According to Pharmacist Dr. Emmanuel Kenyi, some mothers often over-dose or under-dose their children with drugs.

“Most common mistakes that many mothers do in the over-the-counter drugs is that the dosage of the medicine,” Dr. Kenyi told Eye Radio’s Mother and Childcare Show.

“You’ll advise a mother to give 5 milliliters in morning, afternoon and evening or every eight hours, or every four hours or every six hours based on the medication you’re giving, and you’ll find that sometimes they give over-dose or under-doze of that medication.”

This is because, he said, some mothers do not adhere to doctors’ guidance and prescriptions.

Mr. Kenyi also said some mothers buy medicinal drugs for their children without diagnosis or weight assessment.

“Some mothers come to the pharmacy for example using amoxilin as over-the-counter drugs which is not over-the-counter drugs that is antibiotics that only to be given by prescription.”

“So, they will just come. Giving advice sometimes you find it very difficult. They refuse. What they know is just for cough and cold, they have to take amoxilin, which is the opposite of it.”

“So, it’s become very difficult for a pharmacist now to dispense the medication to give the doses exactly according to the weight or according to the age of the infant.”

According to Dr. Wani Paulino, a pharmacist, and the head of pharmacy at Al-Sabah Children’s Hospital, children experience adverse consequences due to the wrong dosages.

Dr. Wani said the side effects of incorrect dosage include diarrhea, dizziness and oversleeping in children.

“On the case of children, like when you use any other medication out of the counter, either you access recommended dose. For example if you give more than the dose recommended, it always like either give diarrhea, drowsiness and then it will give you some sedative effect, like too much sleep.”

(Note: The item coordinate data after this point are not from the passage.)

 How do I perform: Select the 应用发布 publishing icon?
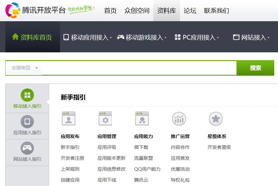click(x=69, y=118)
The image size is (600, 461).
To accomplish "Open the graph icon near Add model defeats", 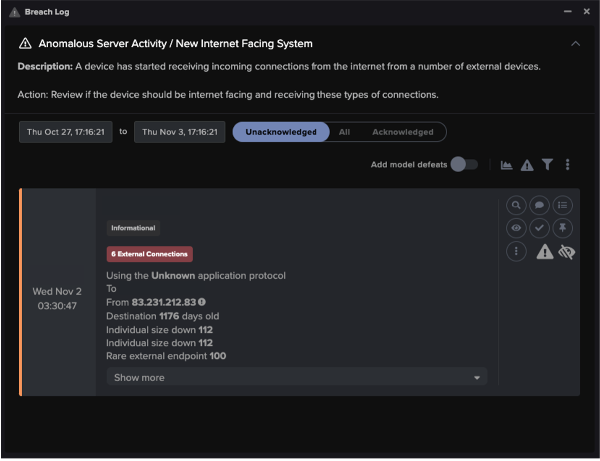I will click(506, 164).
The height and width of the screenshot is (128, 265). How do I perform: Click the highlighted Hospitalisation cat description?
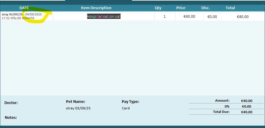coord(104,17)
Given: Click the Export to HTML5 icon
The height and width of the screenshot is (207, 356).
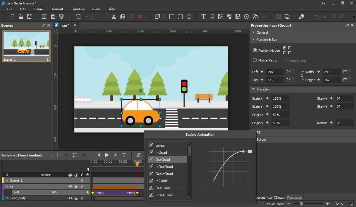Looking at the screenshot, I should coord(61,17).
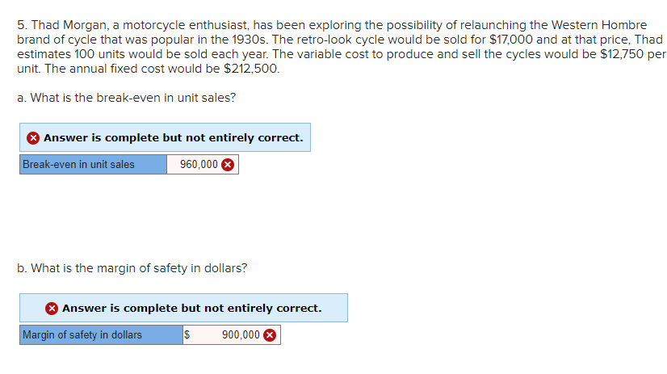
Task: Select the break-even answer field showing 960,000
Action: pos(198,165)
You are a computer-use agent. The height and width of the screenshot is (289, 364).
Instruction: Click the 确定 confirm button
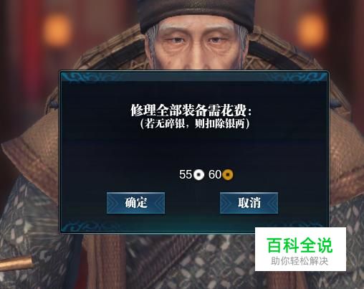[x=135, y=203]
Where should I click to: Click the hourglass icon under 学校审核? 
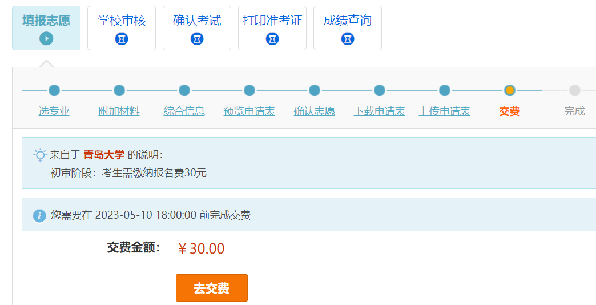click(x=122, y=39)
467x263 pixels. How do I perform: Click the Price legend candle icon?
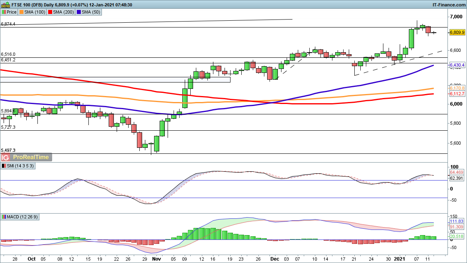(4, 12)
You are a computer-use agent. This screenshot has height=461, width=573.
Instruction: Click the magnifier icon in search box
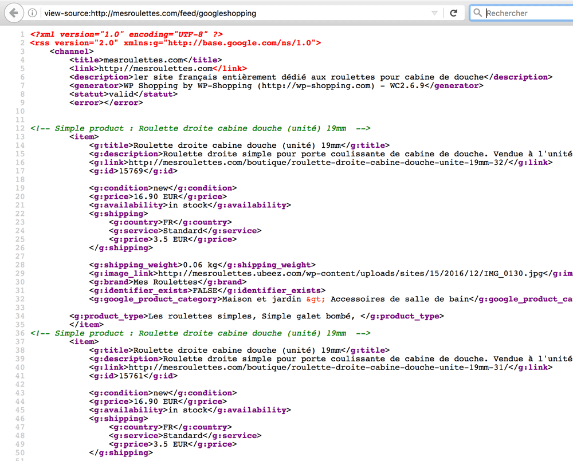pos(477,13)
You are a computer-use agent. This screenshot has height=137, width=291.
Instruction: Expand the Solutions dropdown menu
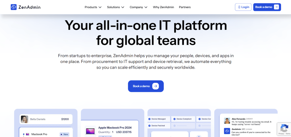pyautogui.click(x=115, y=7)
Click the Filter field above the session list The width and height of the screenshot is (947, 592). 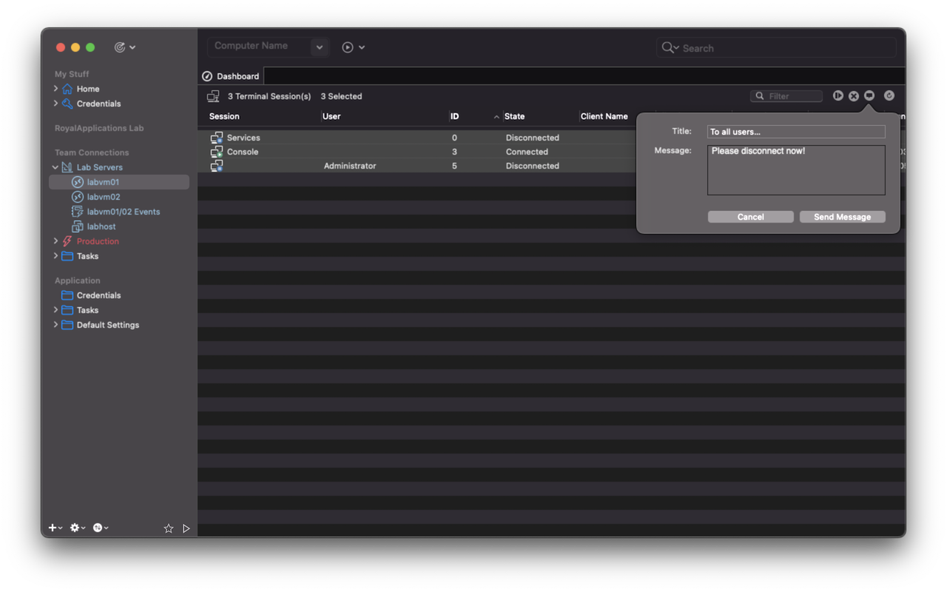[x=786, y=95]
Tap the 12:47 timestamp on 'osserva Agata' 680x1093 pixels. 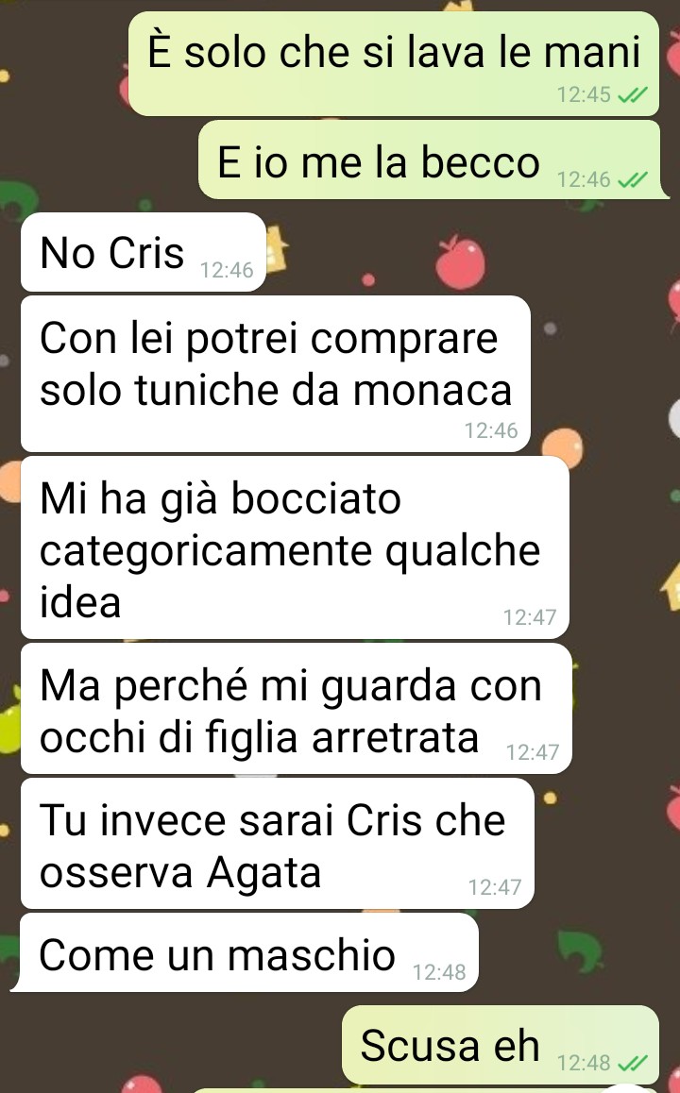coord(495,886)
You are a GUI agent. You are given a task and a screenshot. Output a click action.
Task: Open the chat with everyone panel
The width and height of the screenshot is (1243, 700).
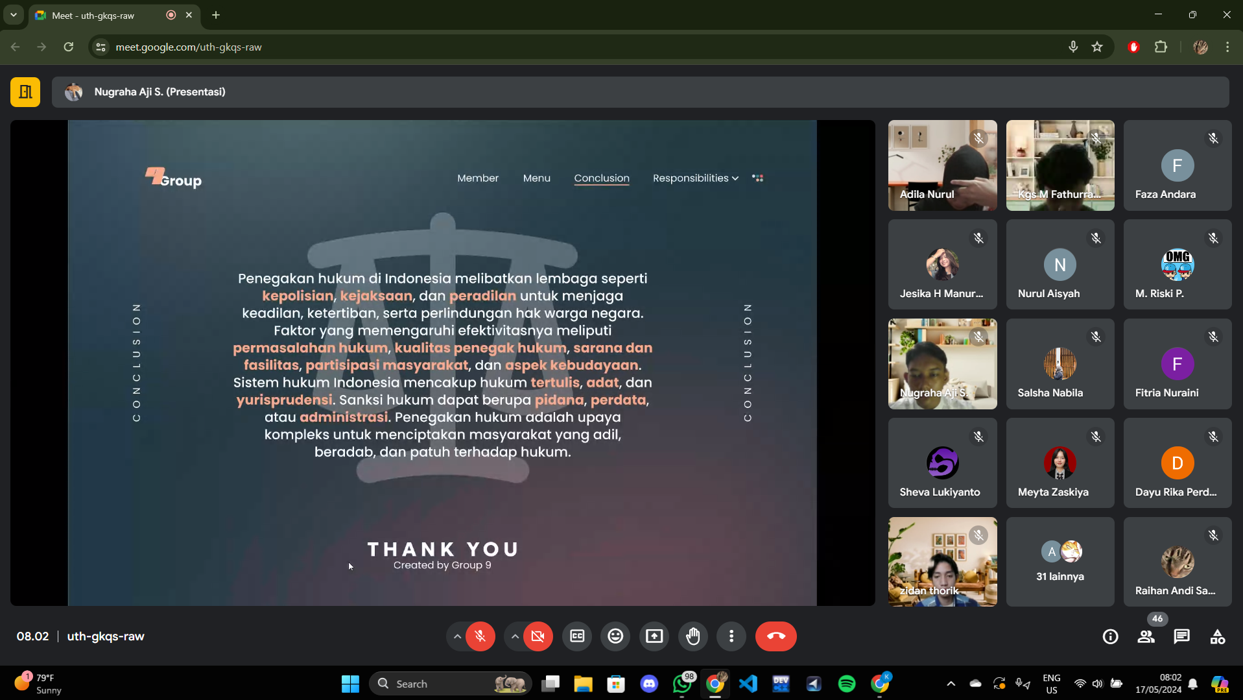[1181, 637]
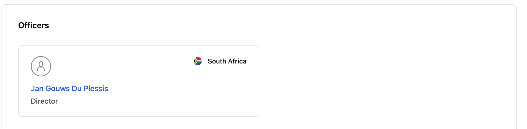Image resolution: width=527 pixels, height=129 pixels.
Task: Open Jan Gouws Du Plessis profile link
Action: point(70,88)
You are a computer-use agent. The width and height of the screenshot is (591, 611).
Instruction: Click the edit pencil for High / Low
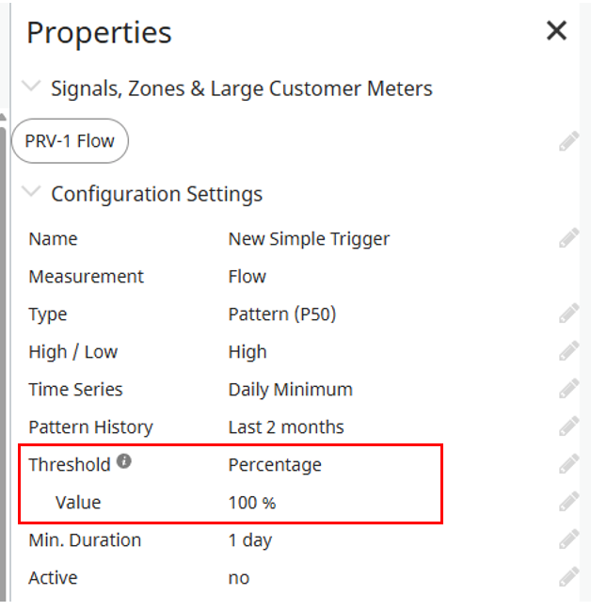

In addition to Dr. Wani’s assertion, Dr. Kenyi maintains that mothers are impatient and impatiently seek outcomes before taking their medications as directed.

Instead, he claims that mothers who don’t notice improvement after two or three days mix or substitute medications choose to follow up at a different pharmacies.

“Some mothers rush for treatment of their children. You will find a mother comes to a pharmacy, saying her child has cough, or flu and you will be giving one of the OTC drugs, the antihistamine, you may decide to give chloramine.”

“After two days or one day, they will go to another pharmacy and ask for another medicine. Now they will take loratadine which is the same classification of antihistamine and you will find that the mother use both medicine to the child, this will contribute to overdose to the child, and it affect the child.”

“So me personally, for infants less than two years, what I see is that, the OTC that you can give is paracetamol or ibuprofen, but when reaches to the cough and cold sometimes, you advise them to just be friendly with their pediatrician.”

“They meet their pediatrician in order the get the right calculation of the doze for the infant and then it will be safe for the baby.”